An issue the planning department had with a Dormer in the plans required new plans to be submitted which delayed things several weeks. That Dormer might have been the most expensive Dormer Window in Ireland!! Arrgghh!!


----------



## corktim (24 Oct 2017)

Hi Calibos,

I feel for your parents situation but you have no guarantees on the rate until you draw the funds.

A loan offer is not binding on either party really unill you actually draw down the Mortgage. If you sign a loan offer and the rate changes then that’s what you get I’m afraid.


----------



## peemac (24 Oct 2017)

corktim said:


> Hi Calibos,
> 
> I feel for your parents situation but you have no guarantees on the rate until you draw the funds.
> 
> A loan offer is not binding on either party really unill you actually draw down the Mortgage.
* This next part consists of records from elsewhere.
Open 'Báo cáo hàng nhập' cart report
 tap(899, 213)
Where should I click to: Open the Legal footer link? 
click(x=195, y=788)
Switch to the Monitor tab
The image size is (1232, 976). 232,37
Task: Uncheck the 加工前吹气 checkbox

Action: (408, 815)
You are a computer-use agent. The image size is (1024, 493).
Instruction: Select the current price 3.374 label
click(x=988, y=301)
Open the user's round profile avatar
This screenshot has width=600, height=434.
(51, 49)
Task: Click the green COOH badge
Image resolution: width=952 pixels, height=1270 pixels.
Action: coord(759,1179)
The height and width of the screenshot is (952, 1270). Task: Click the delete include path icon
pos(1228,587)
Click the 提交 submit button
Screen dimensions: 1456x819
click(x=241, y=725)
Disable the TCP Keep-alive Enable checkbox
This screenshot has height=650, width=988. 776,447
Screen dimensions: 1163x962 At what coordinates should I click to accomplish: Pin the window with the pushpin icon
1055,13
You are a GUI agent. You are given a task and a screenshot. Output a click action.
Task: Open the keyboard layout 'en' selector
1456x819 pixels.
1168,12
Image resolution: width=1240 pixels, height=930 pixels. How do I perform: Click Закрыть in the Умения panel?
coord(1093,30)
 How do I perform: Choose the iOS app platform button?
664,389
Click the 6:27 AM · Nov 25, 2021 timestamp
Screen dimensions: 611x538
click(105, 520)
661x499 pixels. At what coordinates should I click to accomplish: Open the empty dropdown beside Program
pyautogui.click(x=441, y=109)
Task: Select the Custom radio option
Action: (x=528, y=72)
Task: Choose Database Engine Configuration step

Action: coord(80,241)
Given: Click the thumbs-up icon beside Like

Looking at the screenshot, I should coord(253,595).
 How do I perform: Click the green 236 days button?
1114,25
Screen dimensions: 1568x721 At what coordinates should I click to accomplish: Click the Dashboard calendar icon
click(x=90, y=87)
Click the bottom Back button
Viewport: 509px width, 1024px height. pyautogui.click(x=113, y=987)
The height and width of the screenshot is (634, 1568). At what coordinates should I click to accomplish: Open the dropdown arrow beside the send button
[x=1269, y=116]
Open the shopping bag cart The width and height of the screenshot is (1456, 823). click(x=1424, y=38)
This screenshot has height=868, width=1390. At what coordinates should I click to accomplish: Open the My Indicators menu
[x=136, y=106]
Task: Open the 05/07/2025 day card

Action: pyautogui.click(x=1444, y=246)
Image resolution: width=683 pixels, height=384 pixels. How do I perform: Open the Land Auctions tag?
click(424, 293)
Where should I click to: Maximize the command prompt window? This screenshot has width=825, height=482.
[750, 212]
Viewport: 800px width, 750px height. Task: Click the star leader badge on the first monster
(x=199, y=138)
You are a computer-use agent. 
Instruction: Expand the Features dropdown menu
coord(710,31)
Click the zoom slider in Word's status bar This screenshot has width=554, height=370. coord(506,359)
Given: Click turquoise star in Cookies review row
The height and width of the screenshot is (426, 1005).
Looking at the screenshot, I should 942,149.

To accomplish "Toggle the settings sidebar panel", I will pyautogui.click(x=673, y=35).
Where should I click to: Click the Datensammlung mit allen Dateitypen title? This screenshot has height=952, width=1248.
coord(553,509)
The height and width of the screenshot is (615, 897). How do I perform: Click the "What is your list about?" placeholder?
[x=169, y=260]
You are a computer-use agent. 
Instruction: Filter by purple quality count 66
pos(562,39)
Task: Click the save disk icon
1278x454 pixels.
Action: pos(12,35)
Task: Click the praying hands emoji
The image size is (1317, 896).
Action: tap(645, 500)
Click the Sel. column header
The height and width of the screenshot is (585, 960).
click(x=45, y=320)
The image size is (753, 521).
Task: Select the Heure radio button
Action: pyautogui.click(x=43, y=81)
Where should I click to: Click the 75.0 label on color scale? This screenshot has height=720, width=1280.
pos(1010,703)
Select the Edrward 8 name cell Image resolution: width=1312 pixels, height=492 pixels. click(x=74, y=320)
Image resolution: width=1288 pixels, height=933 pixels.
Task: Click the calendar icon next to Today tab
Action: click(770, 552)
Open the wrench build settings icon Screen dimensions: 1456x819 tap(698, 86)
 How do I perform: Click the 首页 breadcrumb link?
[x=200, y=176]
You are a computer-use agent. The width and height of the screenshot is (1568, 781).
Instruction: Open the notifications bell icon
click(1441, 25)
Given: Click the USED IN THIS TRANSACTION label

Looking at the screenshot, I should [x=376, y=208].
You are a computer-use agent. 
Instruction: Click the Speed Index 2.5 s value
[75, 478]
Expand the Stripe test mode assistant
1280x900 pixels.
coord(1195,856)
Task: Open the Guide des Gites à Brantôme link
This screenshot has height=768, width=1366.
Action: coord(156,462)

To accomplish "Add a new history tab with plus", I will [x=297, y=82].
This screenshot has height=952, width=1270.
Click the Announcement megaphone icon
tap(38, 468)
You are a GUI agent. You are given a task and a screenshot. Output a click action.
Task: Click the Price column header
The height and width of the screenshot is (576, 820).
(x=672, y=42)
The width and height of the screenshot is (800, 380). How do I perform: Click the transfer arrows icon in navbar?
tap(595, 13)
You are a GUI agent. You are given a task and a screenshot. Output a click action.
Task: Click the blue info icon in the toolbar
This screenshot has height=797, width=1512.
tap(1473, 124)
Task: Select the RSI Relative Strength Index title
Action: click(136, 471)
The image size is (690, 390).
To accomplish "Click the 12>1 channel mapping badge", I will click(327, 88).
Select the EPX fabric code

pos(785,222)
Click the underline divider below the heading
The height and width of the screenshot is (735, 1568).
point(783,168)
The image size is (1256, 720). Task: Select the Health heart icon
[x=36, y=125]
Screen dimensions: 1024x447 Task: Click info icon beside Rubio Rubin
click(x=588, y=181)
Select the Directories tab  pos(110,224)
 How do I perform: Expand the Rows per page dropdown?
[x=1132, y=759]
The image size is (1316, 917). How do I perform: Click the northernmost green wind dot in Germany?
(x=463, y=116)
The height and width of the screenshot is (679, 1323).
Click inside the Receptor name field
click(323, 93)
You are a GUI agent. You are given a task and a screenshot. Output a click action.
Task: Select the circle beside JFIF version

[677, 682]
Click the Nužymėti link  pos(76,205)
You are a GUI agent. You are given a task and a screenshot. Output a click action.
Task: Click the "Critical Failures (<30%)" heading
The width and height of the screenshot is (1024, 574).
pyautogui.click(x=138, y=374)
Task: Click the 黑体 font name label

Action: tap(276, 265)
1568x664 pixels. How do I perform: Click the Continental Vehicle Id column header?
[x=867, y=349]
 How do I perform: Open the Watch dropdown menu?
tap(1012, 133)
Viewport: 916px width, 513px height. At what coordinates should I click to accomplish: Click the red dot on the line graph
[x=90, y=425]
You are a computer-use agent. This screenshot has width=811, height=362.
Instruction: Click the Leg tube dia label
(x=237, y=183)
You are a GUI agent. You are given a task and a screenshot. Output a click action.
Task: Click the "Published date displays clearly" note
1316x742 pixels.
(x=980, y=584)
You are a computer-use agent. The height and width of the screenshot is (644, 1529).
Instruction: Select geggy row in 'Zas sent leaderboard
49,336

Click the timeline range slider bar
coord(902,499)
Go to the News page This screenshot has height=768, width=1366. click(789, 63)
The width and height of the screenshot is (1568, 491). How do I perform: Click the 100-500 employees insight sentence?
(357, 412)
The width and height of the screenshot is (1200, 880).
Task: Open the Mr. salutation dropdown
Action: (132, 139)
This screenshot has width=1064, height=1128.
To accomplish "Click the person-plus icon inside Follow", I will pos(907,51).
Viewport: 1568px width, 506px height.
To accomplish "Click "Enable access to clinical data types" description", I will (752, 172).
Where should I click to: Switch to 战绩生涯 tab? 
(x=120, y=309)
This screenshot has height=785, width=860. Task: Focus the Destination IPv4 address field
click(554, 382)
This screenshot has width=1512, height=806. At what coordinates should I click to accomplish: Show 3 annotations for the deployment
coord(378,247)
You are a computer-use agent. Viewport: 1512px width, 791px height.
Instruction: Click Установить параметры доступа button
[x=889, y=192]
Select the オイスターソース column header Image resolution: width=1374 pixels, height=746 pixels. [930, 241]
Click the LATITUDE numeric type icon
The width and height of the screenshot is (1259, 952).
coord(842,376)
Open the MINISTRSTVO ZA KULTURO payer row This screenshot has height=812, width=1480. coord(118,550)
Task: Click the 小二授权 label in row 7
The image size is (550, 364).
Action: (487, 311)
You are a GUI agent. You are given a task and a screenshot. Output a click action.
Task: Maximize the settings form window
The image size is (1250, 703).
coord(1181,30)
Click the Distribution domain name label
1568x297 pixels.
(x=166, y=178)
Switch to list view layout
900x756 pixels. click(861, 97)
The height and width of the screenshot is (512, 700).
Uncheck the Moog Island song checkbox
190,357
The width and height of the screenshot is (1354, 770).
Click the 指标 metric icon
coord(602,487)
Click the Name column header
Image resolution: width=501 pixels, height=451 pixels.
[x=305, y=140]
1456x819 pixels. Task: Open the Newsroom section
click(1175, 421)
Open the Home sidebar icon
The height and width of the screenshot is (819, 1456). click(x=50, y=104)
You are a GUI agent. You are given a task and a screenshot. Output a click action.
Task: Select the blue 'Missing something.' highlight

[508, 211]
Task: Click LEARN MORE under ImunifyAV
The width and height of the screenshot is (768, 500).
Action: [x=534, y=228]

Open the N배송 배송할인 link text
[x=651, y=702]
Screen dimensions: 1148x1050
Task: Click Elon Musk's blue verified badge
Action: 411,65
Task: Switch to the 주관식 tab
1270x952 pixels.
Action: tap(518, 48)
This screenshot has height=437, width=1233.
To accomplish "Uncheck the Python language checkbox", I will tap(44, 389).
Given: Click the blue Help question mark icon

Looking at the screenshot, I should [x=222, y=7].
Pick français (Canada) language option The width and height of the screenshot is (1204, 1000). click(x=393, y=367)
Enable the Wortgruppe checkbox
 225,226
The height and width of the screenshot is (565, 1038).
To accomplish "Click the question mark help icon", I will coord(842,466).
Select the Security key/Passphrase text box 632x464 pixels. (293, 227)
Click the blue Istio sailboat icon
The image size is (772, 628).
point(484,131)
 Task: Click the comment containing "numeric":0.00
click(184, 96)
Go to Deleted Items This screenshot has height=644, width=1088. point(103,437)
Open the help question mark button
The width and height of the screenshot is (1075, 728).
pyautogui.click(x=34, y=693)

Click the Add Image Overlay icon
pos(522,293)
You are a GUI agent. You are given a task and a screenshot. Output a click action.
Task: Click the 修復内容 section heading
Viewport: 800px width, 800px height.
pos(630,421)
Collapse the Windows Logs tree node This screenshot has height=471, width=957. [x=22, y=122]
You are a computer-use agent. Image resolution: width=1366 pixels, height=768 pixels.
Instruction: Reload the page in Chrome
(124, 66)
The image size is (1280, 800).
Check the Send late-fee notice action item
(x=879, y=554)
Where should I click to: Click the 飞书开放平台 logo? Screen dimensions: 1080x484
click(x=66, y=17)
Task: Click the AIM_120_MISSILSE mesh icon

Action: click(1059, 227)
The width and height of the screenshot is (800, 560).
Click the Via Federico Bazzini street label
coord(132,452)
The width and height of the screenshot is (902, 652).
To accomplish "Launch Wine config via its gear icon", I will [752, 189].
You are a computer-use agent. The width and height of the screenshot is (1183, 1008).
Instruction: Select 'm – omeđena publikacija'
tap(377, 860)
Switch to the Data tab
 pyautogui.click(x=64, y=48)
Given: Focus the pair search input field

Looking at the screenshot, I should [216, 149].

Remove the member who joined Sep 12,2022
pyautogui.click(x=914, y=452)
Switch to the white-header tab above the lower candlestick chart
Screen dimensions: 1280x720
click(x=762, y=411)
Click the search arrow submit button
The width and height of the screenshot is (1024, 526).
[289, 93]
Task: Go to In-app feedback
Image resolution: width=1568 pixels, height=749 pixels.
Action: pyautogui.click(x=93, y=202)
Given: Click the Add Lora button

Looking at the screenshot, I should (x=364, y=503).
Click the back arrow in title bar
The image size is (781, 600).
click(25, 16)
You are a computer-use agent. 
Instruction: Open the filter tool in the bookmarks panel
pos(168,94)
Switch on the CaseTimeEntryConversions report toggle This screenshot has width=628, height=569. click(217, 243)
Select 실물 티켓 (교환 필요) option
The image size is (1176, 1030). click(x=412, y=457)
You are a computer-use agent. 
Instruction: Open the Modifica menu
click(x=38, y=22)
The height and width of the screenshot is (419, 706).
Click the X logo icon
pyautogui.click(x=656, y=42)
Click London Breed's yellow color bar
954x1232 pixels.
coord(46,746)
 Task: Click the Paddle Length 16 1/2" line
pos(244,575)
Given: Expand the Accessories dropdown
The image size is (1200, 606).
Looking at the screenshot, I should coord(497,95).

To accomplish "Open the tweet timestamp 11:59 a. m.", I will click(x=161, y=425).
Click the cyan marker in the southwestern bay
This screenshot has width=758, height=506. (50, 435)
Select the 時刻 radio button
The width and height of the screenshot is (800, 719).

If you sign a loan offer and the rate changes then that’s what you get I’m afraid.


I'd disagree agree with that. An official loan offer would be part of any contract,  and it would state various terms.

It will probably state interest rates can change,  but if it's a tracker,  it would follow a set formula. 

Similarly,  variable rate would be the rate pertaining at drawdown. 

Fixed rates would also be those at drawdown,  but would be the fixed term agreed in the loan offer.

Best route is to give the details to Padraic Kissane who will give an immediate opinion based on years of knowledge.


----------



## Sarenco (24 Oct 2017)

Corktim's analysis is bang on - the deal isn't done until funds are drawn down.  

That's the simple reality of the situation.


----------



## Calibos (25 Oct 2017)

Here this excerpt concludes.